*Instructions for the task:*
What you give back from the listing below should be an exact copy of the lines from the one with "You are a GUI" down to the one with "Task: Click the (462 kcal) energy value", and it should contain no pictures.

*The data:*
- Opening Delimiter -
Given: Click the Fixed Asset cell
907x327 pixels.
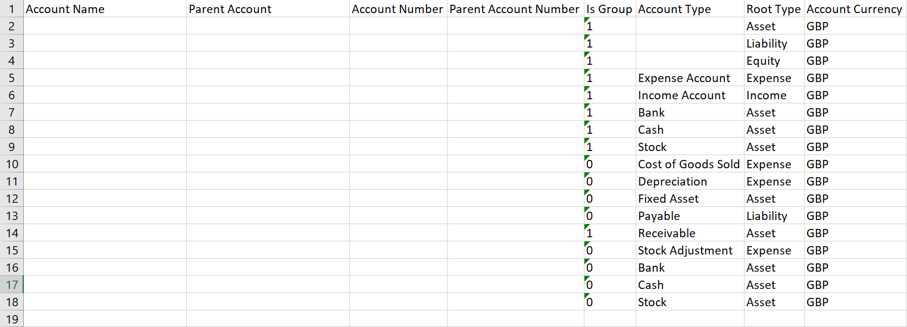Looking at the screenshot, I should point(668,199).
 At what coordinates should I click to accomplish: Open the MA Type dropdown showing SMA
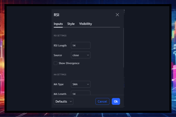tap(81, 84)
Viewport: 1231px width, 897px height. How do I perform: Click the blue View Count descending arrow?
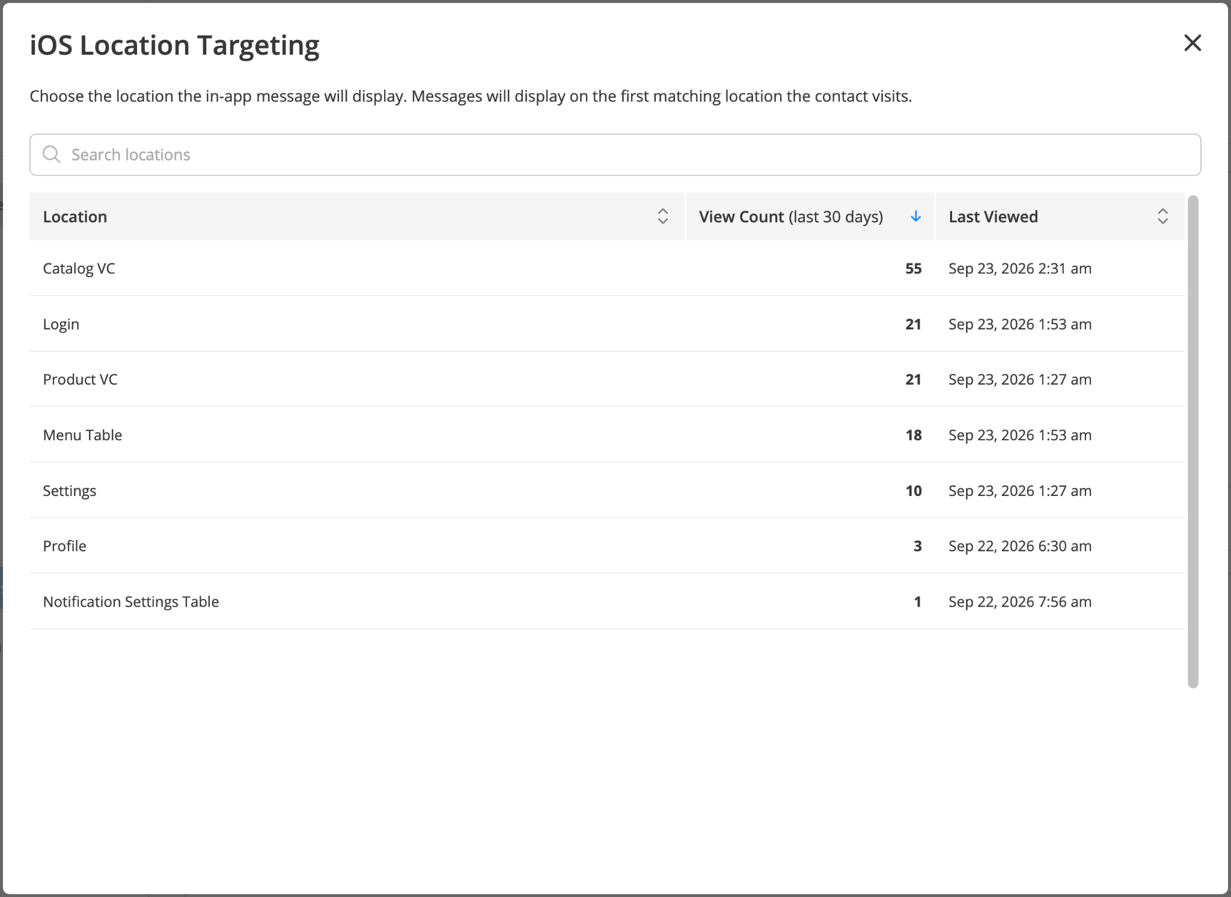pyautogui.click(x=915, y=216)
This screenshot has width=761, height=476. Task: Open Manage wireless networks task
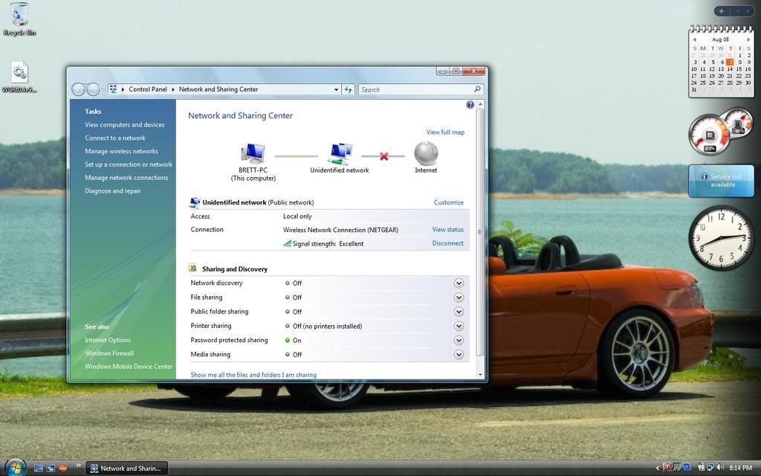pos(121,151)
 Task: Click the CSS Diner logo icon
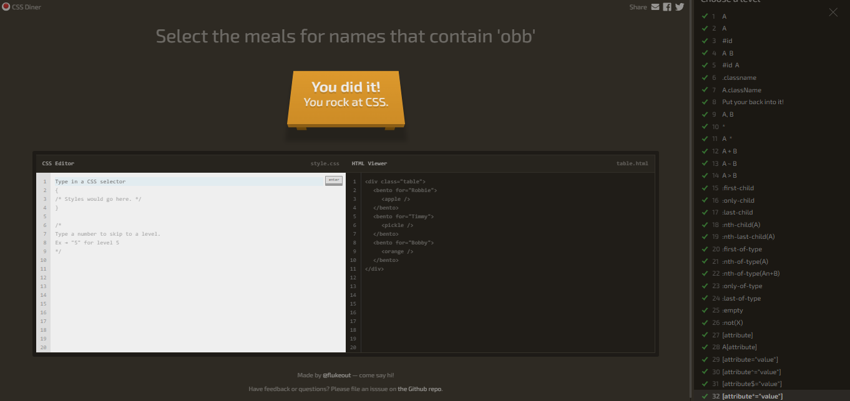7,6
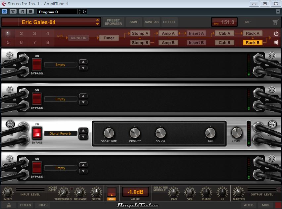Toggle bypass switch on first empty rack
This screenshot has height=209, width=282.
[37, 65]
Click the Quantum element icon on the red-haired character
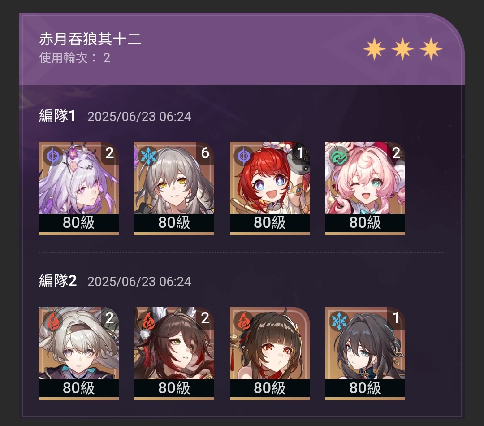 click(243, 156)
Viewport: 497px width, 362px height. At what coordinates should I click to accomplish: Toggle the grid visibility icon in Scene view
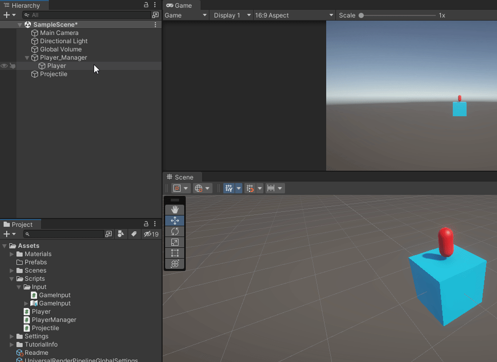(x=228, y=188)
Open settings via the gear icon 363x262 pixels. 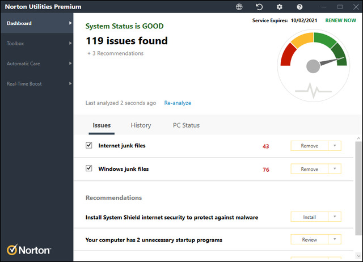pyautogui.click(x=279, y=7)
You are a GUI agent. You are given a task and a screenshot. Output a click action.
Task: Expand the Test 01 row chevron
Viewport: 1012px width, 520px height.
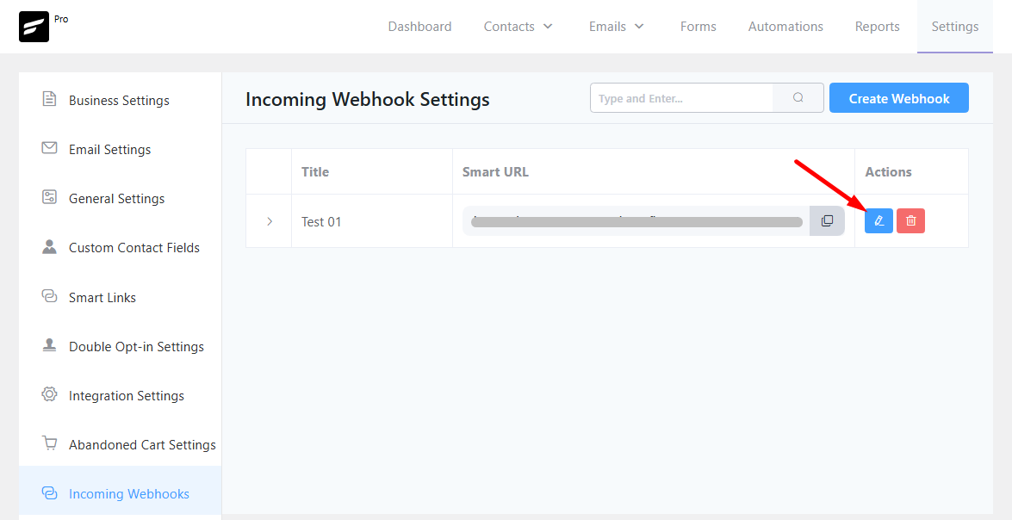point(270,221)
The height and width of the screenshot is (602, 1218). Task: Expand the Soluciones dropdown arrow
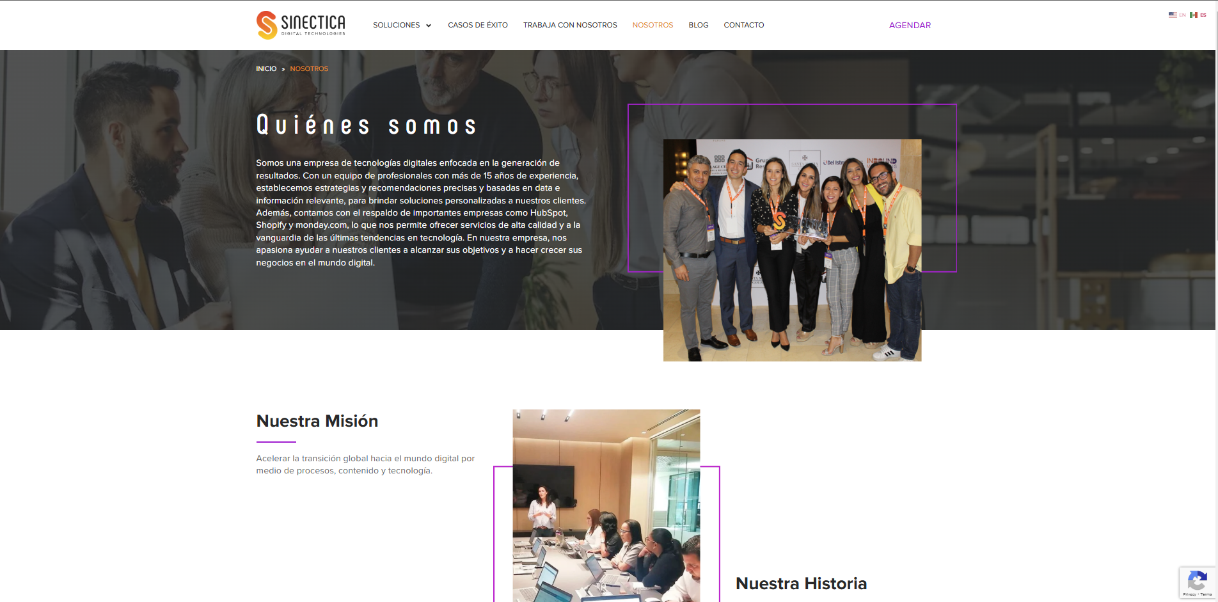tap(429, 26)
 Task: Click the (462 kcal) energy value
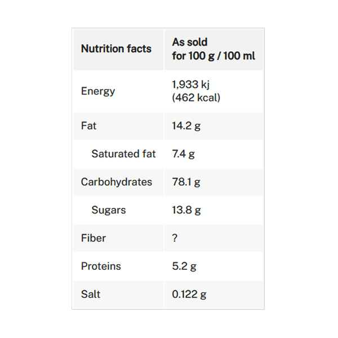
- Closing Delimiter -
- Opening Delimiter -
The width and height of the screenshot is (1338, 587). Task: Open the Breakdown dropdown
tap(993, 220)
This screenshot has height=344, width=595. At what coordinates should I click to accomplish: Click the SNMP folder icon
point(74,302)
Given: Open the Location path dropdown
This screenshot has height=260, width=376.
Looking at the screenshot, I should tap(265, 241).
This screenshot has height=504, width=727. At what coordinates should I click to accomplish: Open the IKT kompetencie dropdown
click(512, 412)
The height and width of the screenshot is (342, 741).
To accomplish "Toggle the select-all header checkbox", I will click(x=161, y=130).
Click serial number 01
- Closing Delimiter -
*Answer to the problem:*
You are a GUI agent. You are given a task and a screenshot. Output a click action.
Task: Expand the Test 01 row chevron
Viewport: 1012px width, 520px height.
point(270,221)
The height and width of the screenshot is (602, 1218). Task: Expand the Soluciones dropdown arrow
tap(429, 26)
 Task: Click the (462 kcal) energy value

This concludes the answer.